# Goal:
Output the lines below as a JSON list of strings, one string per line, and leave out blank lines.

— Start Task data —

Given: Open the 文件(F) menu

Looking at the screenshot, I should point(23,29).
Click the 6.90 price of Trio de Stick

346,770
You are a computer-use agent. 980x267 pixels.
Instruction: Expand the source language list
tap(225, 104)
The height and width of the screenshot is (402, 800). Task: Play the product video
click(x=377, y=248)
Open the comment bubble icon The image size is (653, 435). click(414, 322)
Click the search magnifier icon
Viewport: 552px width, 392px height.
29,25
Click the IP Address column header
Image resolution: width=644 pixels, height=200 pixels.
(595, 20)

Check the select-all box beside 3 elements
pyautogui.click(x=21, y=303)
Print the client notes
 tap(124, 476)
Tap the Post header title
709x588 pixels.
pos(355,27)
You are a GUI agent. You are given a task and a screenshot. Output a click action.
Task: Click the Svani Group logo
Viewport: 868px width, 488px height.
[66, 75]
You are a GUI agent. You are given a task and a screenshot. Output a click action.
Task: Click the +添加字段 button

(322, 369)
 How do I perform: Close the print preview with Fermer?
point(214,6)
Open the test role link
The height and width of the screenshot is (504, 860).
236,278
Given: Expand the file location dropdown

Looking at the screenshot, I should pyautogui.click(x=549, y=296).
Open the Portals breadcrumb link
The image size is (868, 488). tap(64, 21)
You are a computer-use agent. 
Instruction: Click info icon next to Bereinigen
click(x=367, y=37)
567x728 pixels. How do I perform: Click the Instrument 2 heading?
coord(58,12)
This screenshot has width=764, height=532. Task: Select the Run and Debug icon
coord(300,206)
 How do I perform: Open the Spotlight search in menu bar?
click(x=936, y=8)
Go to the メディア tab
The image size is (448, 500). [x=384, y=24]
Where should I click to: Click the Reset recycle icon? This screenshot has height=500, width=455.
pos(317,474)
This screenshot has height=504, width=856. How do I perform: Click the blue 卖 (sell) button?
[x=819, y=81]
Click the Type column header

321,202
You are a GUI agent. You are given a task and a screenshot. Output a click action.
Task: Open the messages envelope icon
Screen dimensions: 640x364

— End Task data —

# Correct output:
[
  "Given: Open the 文件(F) menu",
  "Looking at the screenshot, I should point(23,29).",
  "Click the 6.90 price of Trio de Stick",
  "346,770",
  "You are a computer-use agent. 980x267 pixels.",
  "Instruction: Expand the source language list",
  "tap(225, 104)",
  "The height and width of the screenshot is (402, 800). Task: Play the product video",
  "click(x=377, y=248)",
  "Open the comment bubble icon The image size is (653, 435). click(414, 322)",
  "Click the search magnifier icon",
  "Viewport: 552px width, 392px height.",
  "29,25",
  "Click the IP Address column header",
  "Image resolution: width=644 pixels, height=200 pixels.",
  "(595, 20)",
  "Check the select-all box beside 3 elements",
  "pyautogui.click(x=21, y=303)",
  "Print the client notes",
  " tap(124, 476)",
  "Tap the Post header title",
  "709x588 pixels.",
  "pos(355,27)",
  "You are a GUI agent. You are given a task and a screenshot. Output a click action.",
  "Task: Click the Svani Group logo",
  "Viewport: 868px width, 488px height.",
  "[66, 75]",
  "You are a GUI agent. You are given a task and a screenshot. Output a click action.",
  "Task: Click the +添加字段 button",
  "(322, 369)",
  " How do I perform: Close the print preview with Fermer?",
  "point(214,6)",
  "Open the test role link",
  "The height and width of the screenshot is (504, 860).",
  "236,278",
  "Given: Expand the file location dropdown",
  "Looking at the screenshot, I should pyautogui.click(x=549, y=296).",
  "Open the Portals breadcrumb link",
  "The image size is (868, 488). tap(64, 21)",
  "You are a computer-use agent. ",
  "Instruction: Click info icon next to Bereinigen",
  "click(x=367, y=37)",
  "567x728 pixels. How do I perform: Click the Instrument 2 heading?",
  "coord(58,12)",
  "This screenshot has width=764, height=532. Task: Select the Run and Debug icon",
  "coord(300,206)",
  " How do I perform: Open the Spotlight search in menu bar?",
  "click(x=936, y=8)",
  "Go to the メディア tab",
  "The image size is (448, 500). [x=384, y=24]",
  "Where should I click to: Click the Reset recycle icon? This screenshot has height=500, width=455.",
  "pos(317,474)",
  "This screenshot has height=504, width=856. How do I perform: Click the blue 卖 (sell) button?",
  "[x=819, y=81]",
  "Click the Type column header",
  "321,202",
  "You are a GUI agent. You are given a task and a screenshot. Output a click action.",
  "Task: Open the messages envelope icon",
  "Screen dimensions: 640x364"
]